Text block
──────

There is already a shortage of developers, particularly good developers. It’s clear that the IT sector will be unable to supply this demand for software on its own, not even if the IDC’s predictions come true and there will be 150% more developers producing code than today.
In order to ensure that the development capacity isn’t bottlenecked, the corporate sector must be involved in the development. Business users must be provided with tools that are capable of describing business processes, and creating drafts of the expected screens and interfaces, etc. That’s precisely what low-coding platforms are good for, tools that can be used to turn the business analyst into something like a developer without having to write a single line of code. These will be the so-called citizen developers, the civvies on the scene. Yes, civilians who can still speak the language of IT because they’ll have an automatic interpreter (the low-coding platform) that can transform the business logic they imagine, partly into code and partly into a language recognized by IT professionalys.
What is the company set to gain?
1. The developer can focus on what they’re good at. As mentioned above, there is already a shortage of good programmers. In Hungary, the IVSZ (ICT Association of Hungary) regularly sets the shortage of IT specialists to be in the magnitude of tens of thousands, which is confirmed by independent studies, yet within the industry, the global unemployment rate is at an extremely low level. With a good low-coding platform, the people on the business side of the equation can easily put together business applications which the development simply has to polish up to the level of a final product, integrating it into the IT infrastructure.

──────

Source material
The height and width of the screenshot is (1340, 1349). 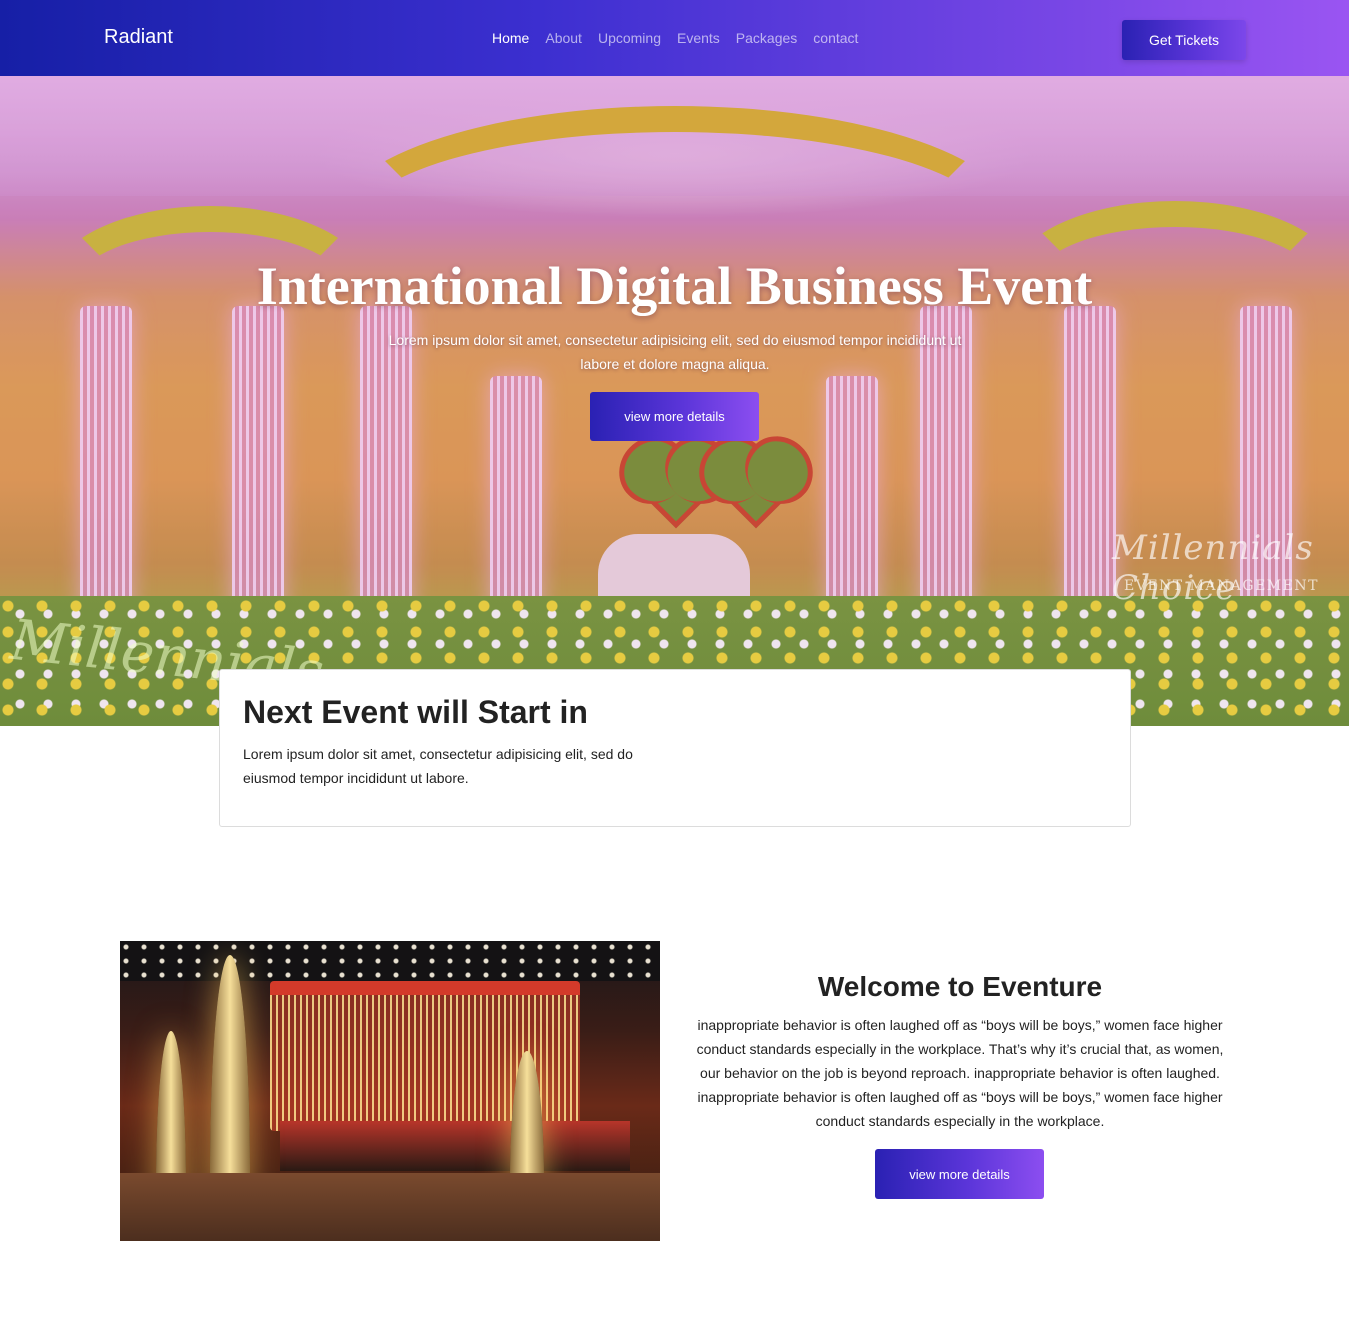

──────

Task requirements
a) Answer these questions on the text about low-coding platforms:
(i) According to the IDC's predictions, how many more developers will be producing code than today?
(ii) What are business analysts who work through low-coding platforms called?
(iii) How large does the IVSZ regularly set the shortage of IT specialists in Hungary to be?
b) Summarize the text about low-coding platforms in two sentences.
The material is not needed for the work on this page.

Results for each task
a)
(i) 150% more developers.
(ii) Citizen developers.
(iii) In the magnitude of tens of thousands.

b) Because the IT sector cannot meet the demand for software on its own, the corporate sector must take part in development, using low-coding platforms that let business analysts work like developers without writing code. The company gains because developers can focus on what they are good at, polishing the applications built on the business side into final products and integrating them into the IT infrastructure.